Growing Apart

Conjoined twin sisters successfully separated in Haiti

(Left to right) Michelle, Marian, and Tamar Bernard rest in the same crib days after the twins' separation. Image: Diane Sherman for Partners In Health

(Left to right) Michelle, Marian, and Tamar Bernard rest in the same crib days after the twins' separation. Image: Diane Sherman for Partners In Health

An international team of 18 surgeons, anesthesiologists and nurses led by Henri Ford HMS ’84, recently collaborated in separating conjoined Haitian twins, the first such operation ever performed in Haiti.

Marian Dave-Nouche Bernard and Michelle Dave-Nouche Bernard, were born on Nov. 24, 2014, connected at the abdomen. The girls were separated after a seven-hour surgery on May 22 at the Mirebalais University Hospital in rural Haiti.

Ford said the “girls were doing fantastic” following the surgery and were ready to be discharged 12 days after the operation. He said they were expected to make a full recovery and go on to lead healthy lives.

The twins, who were part of a set of triplets, were born with their sister, Tamar.

Ford is the Haitian-born surgeon in chief at Children’s Hospital Los Angeles and vice dean for medical education, professor and vice chair for clinical affairs, Department of Surgery, Keck School of Medicine, University of Southern California. Mac Lee Jean-Louis, director of surgery at University Hospital, helped lead the surgical efforts.

The surgical and medical team included caregivers from Children’s Hospital Los Angeles, GHESKIO Centers, Hospital Bernard Mevs–Project Medishare and University Hospital.

Because the hospital was able to provide the necessary surgical and medical infrastructure and integrate it with the local health system, it was possible to perform the surgery in Haiti, rather than flying the infants to an American hospital, the physicians said. Part of the process of preparing for the surgery included training local clinicians in the specialized postsurgical care the twins would require.

As the international team was assembled, Michelle Morse, deputy chief medical officer for Partners In Health in Haiti, coordinated the team’s collaborative efforts from Mirebalais.

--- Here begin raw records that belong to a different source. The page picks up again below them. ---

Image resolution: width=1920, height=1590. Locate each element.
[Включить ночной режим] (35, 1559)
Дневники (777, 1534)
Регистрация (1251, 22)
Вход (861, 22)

Morse is also an HMS clinical instructor in medicine at Brigham and Women’s Hospital and an affiliated member of the HMS Department of Global Health and Social Medicine.

Mirebalais University Hospital, a state-of-the-art teaching hospital on the outskirts of Port-au-Prince, officially opened its doors in April 2013 to help meet the dire health care needs in Haiti that were worsened by the 2010 earthquake that destroyed many of the nation’s hospitals, clinics and clinical education facilities.

To address the nation’s serious health care needs a coalition of nongovernmental, governmental, corporate, foundation and academic partners worked together to build the new hospital.

Partners In Health, a global health delivery nonprofit co-founded by Paul Farmer, the Kolokotrones University Professor at Harvard and chair of the HMS Department of Global Health and Social Medicine, led the coalition.

Partners In Health operates University Hospital in partnership with Haiti’s Ministry of Health.

At the hospital’s opening Farmer said that the site would be a place "where we can treat the sick, transmit knowledge to a new generation of caregivers and carry out research on the effectiveness of new models and methods for global health delivery.”